If you like Sherlock Holmes, Saturday is the night for you on local Bay Area television, with Sacramento's KCRA showing Sherlock Holmes and the Secret Weapon at 12:45 am, starring the unforgettable combo of Basil Rathbone as Holmes and Nigel Bruce as his Watson. Those two also star in the double-feature on San Jose's KNTV at 1:00 am, with Sherlock Holmes and the House of Fear followed by Terror at Night. If you're not a Holmes fan, your choice is elementary: the fiery IRA terrorist Bernadette Devlin is William F. Buckley Jr.'s guest on Firing Line - that should have been an interesting matchup.
Easter Sunday features the network television debut of the 1968 Hollywood spectacular The Shoes of the Fisherman on CBS, and one of Judith Crist's very best reviews, suggesting that the film was "apparently designed to do for the papacy what "The Sound of Music" did for family chorales," and summarizes the movie as a "disjointed, dull, dismally attenuated, pretentious and preposterous piece of pop-piety" that "puts a veneer of banality" on the essential sincerity of the story. I take it she didn't like it, then?
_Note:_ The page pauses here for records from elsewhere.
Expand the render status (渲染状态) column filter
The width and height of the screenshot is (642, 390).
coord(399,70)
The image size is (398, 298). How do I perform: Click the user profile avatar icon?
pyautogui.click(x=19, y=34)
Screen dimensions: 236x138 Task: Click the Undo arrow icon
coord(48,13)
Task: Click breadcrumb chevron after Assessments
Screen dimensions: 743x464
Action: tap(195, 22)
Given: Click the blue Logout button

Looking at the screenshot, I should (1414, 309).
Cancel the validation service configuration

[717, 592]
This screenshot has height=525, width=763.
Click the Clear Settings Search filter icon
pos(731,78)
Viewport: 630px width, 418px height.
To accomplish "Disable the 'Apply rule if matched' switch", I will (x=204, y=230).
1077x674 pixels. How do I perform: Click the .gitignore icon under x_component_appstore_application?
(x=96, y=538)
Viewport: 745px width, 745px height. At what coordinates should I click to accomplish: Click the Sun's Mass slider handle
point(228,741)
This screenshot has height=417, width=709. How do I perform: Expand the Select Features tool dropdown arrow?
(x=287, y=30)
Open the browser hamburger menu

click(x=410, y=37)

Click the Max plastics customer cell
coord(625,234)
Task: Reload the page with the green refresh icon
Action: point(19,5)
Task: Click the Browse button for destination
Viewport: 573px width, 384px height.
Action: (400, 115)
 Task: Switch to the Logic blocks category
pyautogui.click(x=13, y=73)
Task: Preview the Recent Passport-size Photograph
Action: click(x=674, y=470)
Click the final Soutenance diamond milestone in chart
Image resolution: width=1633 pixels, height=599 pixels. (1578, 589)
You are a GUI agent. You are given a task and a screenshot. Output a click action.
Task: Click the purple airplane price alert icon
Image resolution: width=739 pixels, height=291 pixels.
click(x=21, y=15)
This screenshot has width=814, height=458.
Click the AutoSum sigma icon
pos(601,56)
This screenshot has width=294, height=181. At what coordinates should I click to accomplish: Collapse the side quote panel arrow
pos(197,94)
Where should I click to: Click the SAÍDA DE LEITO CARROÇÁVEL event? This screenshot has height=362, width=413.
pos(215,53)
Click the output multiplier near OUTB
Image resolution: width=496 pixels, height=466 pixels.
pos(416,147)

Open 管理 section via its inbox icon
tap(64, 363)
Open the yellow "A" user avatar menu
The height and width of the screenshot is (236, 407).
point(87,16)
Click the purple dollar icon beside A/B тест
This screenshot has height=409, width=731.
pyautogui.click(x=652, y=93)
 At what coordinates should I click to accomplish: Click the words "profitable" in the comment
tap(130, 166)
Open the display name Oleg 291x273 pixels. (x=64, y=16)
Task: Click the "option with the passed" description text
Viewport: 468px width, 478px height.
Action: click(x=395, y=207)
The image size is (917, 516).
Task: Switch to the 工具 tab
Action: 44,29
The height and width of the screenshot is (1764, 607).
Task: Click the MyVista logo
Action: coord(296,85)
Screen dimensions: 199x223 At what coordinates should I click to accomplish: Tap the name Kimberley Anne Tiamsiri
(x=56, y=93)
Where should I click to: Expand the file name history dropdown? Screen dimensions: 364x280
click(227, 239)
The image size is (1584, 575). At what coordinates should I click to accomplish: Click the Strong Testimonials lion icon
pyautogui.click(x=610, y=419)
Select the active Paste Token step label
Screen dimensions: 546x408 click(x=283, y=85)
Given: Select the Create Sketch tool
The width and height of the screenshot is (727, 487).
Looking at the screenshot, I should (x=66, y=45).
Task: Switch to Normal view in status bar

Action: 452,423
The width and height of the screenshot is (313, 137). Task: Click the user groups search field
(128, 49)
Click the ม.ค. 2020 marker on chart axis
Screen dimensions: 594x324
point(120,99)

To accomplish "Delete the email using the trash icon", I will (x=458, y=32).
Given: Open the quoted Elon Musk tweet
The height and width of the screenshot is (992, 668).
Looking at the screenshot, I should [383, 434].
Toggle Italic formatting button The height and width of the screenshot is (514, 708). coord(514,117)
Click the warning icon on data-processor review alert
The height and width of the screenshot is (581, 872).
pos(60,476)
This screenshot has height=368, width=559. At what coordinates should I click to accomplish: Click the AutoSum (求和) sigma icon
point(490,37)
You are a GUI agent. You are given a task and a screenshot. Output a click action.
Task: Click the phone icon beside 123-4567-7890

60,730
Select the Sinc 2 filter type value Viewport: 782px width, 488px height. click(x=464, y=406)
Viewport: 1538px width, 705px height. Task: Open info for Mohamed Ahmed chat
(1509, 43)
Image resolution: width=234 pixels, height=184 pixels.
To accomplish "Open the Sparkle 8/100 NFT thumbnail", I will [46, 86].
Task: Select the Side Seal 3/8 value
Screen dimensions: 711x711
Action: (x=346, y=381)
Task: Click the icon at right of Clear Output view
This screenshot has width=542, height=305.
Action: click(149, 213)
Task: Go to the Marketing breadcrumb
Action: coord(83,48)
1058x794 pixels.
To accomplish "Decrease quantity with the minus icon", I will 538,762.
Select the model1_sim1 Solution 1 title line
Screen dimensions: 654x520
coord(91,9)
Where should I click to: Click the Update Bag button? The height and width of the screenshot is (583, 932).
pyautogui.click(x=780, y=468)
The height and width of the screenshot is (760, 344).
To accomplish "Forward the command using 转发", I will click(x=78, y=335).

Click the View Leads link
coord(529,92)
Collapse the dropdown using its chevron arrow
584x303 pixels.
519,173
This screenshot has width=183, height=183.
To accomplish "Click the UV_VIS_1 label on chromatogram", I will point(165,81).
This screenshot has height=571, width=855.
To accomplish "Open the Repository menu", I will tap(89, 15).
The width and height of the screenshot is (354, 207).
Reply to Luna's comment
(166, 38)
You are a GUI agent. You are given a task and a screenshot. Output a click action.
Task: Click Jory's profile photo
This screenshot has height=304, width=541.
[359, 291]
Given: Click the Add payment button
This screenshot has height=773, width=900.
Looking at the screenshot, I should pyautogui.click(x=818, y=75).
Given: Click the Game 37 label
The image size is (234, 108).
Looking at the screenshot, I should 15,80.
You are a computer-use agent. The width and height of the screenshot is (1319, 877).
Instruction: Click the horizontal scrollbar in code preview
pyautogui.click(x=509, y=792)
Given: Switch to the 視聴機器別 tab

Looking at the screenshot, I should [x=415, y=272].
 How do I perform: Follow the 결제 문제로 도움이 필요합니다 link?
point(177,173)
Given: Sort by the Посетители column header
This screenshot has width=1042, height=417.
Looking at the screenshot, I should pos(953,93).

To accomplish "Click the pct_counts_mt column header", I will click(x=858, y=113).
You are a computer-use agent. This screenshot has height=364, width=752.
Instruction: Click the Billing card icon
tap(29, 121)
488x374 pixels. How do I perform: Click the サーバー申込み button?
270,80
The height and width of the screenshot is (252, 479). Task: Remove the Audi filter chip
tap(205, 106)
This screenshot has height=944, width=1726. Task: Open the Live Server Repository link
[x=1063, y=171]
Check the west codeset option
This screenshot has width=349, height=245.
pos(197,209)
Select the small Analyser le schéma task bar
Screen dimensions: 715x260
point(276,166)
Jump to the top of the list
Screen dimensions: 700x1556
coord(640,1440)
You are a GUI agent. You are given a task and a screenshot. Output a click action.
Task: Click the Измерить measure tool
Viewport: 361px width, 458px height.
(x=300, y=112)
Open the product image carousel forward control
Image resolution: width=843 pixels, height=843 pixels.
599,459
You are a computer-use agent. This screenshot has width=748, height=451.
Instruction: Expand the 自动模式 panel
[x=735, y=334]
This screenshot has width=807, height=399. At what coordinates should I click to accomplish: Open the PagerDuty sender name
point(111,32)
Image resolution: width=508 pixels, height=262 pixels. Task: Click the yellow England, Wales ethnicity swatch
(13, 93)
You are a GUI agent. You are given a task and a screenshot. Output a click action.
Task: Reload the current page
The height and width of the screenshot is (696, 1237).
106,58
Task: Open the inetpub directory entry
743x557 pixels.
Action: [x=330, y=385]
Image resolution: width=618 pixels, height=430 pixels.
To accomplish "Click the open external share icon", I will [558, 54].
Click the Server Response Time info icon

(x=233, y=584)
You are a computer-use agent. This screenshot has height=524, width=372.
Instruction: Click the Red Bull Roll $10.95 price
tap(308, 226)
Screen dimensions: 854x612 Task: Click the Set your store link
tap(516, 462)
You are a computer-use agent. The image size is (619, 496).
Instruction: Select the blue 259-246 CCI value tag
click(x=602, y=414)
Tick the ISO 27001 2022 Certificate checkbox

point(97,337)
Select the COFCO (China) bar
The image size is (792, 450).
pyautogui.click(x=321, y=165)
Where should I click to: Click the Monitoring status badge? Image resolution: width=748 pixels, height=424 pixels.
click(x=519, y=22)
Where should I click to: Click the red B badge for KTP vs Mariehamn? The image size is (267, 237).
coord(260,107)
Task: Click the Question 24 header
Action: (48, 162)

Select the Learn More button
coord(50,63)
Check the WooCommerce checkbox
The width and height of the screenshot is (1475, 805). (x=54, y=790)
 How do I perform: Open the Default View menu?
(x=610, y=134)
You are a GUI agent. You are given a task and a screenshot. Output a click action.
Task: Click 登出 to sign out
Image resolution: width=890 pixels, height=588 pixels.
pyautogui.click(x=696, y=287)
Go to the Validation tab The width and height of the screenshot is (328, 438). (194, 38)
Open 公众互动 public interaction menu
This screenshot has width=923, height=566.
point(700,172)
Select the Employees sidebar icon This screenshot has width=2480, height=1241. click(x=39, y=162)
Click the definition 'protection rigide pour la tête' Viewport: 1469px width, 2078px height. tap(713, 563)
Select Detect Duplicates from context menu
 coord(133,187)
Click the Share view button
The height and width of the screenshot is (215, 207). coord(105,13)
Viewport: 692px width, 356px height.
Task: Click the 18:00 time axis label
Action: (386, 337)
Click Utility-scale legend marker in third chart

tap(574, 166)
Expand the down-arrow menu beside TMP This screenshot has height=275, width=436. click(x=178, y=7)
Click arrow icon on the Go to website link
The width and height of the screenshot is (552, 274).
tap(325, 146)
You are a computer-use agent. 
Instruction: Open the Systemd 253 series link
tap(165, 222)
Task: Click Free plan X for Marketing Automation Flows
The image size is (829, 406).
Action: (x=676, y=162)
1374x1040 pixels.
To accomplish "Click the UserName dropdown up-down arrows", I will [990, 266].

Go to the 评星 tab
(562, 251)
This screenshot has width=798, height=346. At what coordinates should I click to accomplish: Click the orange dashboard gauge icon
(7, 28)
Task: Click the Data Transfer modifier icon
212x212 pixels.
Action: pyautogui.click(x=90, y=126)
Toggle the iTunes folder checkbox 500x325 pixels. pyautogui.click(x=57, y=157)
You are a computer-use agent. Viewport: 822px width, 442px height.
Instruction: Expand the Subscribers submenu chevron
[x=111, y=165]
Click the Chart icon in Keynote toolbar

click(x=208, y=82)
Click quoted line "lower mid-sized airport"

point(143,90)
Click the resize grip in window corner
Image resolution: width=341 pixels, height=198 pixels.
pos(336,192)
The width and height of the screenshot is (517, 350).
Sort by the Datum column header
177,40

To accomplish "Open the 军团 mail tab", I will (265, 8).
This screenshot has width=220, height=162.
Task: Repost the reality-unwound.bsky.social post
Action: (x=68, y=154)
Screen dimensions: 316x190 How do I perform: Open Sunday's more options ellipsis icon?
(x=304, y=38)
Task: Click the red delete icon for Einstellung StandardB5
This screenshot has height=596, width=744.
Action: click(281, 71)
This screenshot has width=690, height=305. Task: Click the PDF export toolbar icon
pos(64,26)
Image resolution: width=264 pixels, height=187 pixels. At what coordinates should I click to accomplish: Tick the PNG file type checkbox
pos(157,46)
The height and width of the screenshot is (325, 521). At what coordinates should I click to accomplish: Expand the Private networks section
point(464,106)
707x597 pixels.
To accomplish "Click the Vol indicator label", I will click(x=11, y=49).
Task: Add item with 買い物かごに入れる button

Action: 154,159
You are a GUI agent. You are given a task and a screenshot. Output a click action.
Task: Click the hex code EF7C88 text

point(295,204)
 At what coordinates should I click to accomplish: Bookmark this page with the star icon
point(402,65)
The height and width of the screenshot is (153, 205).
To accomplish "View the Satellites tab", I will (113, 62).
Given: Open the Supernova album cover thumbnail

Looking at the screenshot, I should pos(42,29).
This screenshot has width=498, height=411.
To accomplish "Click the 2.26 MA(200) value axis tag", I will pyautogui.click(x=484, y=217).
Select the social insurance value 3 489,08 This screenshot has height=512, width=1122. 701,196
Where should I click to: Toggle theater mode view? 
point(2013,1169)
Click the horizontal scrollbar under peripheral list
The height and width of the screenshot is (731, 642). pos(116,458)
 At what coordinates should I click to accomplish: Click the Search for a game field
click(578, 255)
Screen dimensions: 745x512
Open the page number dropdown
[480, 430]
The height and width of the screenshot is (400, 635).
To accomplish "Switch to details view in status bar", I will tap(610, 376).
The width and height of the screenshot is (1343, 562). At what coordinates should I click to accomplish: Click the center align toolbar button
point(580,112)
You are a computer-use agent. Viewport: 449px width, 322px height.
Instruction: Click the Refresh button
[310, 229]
|SOURCE ALL: HADLEY TV GUIDE COLLECTION|
Tuesday brings PBS' distinguished series The Advocates, debating an issue that still remains unsettled over 40 years later: should prostitution be considered a moral threat to society or a victimless crime? That's followed by the first of a two-part Black Journal commemorating the fourth anniversary of the assassination of the Rev. Martin Luther King, Jr. It must have been hard to imagine, in 1972, that it had already been four years. There's also an episode of The Outer Limits on the Bay Area's KBHK, Channel 44 that I just saw on DVD a couple of weeks ago - Henry Silva, very good as a condemned prisoner given a chance for freedom by volunteering for an interplanetary inhabitant exchange.
To round out the week, a movie that my friend Peter and I talked about over lunch many years ago, remembering the plot vividly but trying to recall the movie's title. I can tell you that now - it's Colossus: The Forbin Project, starring Eric Braeden, which shows on NBC and tells the story of computers linking together in an attempt to take over the world. Purely science fiction, though - right?